▶ **Text passage**
★ ★ ★ ★ ★ ★ ★

This will frustrate you if you're a reader who seeks specific insights into how literature works, but it makes a certain rough sense. Bloom's own genius is not for scholarship but for rekindling an ancient sense of awe, for restoring to us an awareness of literature's uncanny, unspannable distance from ordinary life. Bloom sees literature in half-Greek, half-Gnostic terms: it is, first, a Promethean theft by which humans usurp what belongs to the gods, and, second, a sort of heresy by which authors create characters who are richer and more alive than mere mortals could ever be. The subtitle of this book is somewhat misleading, because Bloom is much less interested in the exemplary minds of his geniuses than in those of the men and women who people their works. He speaks of the audacious Wife of Bath, of Iago, Hamlet and Falstaff, of Don Quixote, as if they had once walked the earth. Given his notions of how they affected our further development, it would seem they had. The Wife of Bath is the mother of anticlerical skepticism; Iago, the father of nihilism; Hamlet, the inventor of inwardness; Quixote, the prototype of all later moral and visionary courage.

Bloom's cult of character helps to explain why he gives himself over to Bardolatry with such religious fervor. Shakespeare is the prime mover of Bloom's universe, the greatest creator of character who ever lived and an author who hides himself behind his creations as thoroughly as the God of the cabalists does behind his. Bloom's obsession with literary personality also explains his odd insistence that J, the Yahwist, the author of much of Genesis, Exodus and Numbers, was a woman in King David's court. The biblical scholars who object that there is simply no evidence for this miss Bloom's point. He is not making a claim about an actual historical person but inventing a myth provocative enough to counter the normative Jewish and Christian ones. Bloom wants us to see that God, too, is a character in J's literary cosmology, one richly endowed with her mischievous irony and far less predictable and fair-minded than tradition likes to admit. (It doesn't hurt that the J thesis lets Bloom thumb his nose at his feminist critics by reinterpreting the story of Adam and Eve as one in which God's creation of woman surpasses, in originality and power, his creation of Adam.)

★ ★ ★ ★ ★ ★ ★

▶ **Recorded information**
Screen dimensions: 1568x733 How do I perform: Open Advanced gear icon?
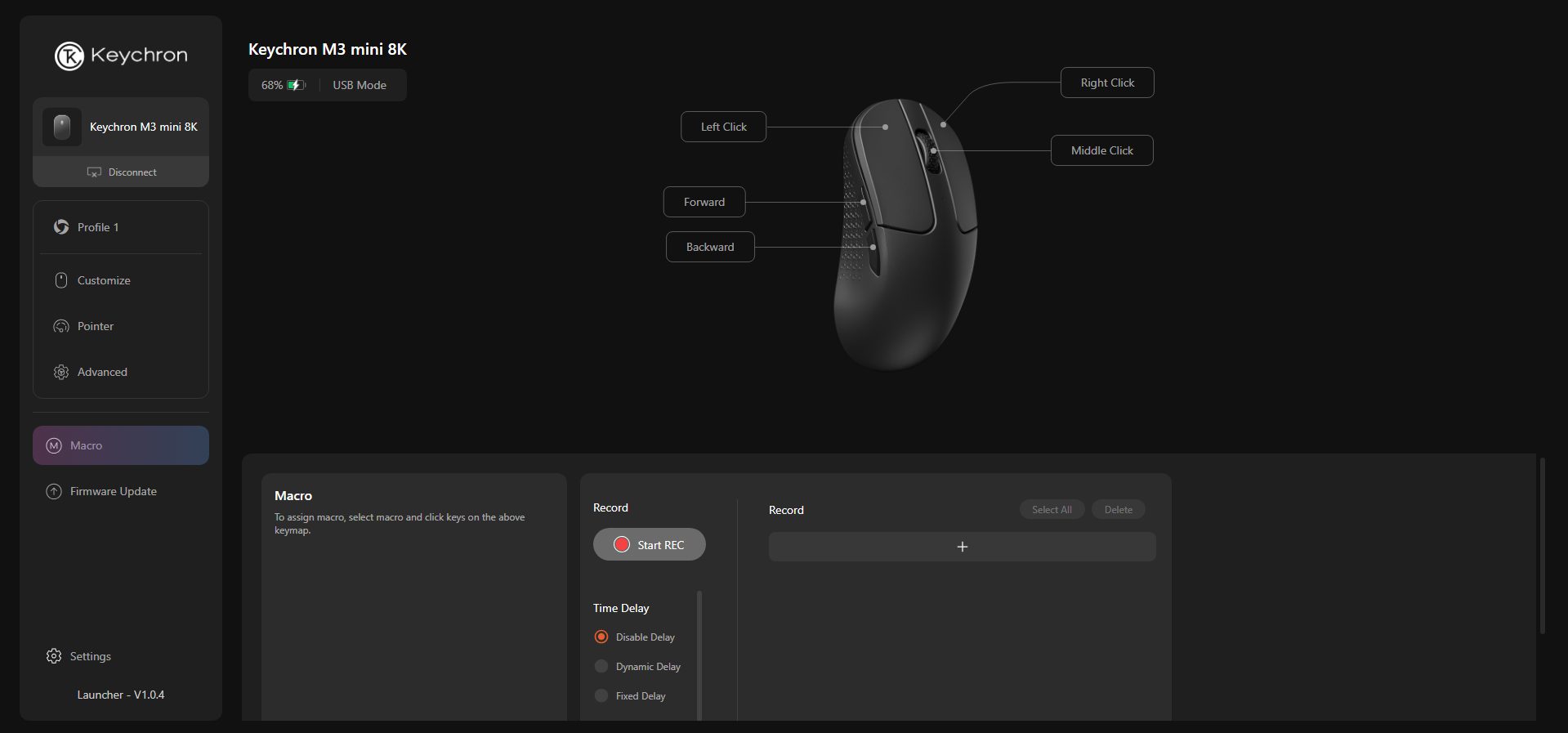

★ ★ ★ ★ ★ ★ ★

▶ **Problems to work on**
a) In the review of Bloom's book, which character does Bloom treat as the father of nihilism?
b) Pick up the review of Bloom's book after its final sentence and write the next part.

▶ **Responses in order**
a) Iago

b)
THIS isn't to say that Bloom's urge to monumentalism won't drive you batty at times. The intensity of Bloom's praise for the writers he most admires, Shakespeare and Blake and Emerson, can border on the embarrassing. His tendency toward hyperbole ties him into knots when he trains it on something he only pretends to admire, like the Koran. I can only guess at the editorial pressures that bore on his decision to include Muhammad in his pantheon, but his argument ripples with false praise: ''The polemical edge never abandons Muhammad's tone, which asserts and achieves authority by never allowing the reader to rest.'' (Bloom can be very funny, however, on the subject of authors he openly dislikes, such as T. S. Eliot. Of Eliot's criticism, he writes, ''Some of his earlier judgments . . . have their own value if you turn them upside down.'')

Bloom's identification of literature with religion leads him to erect a bizarre, almost worshipful frame over this book. It is divided into 10 sections, each named after a property attributed to God by the Jewish mystics -- a system of nomenclature that, since these properties are given in Hebrew and identified cursorily in a line or two, seems as pretentious and unhelpful as the obscure taxonomies favored by the theorists Bloom dislikes. But what Bloom loves he loves with a largeness of heart that he transforms into a fundamental critical principle, and at a time when critics vie with one another to see who can manifest the greatest degree of suspicion, such generosity is nothing to laugh at.

Judith Shulevitz writes the Close Reader column for the Book Review.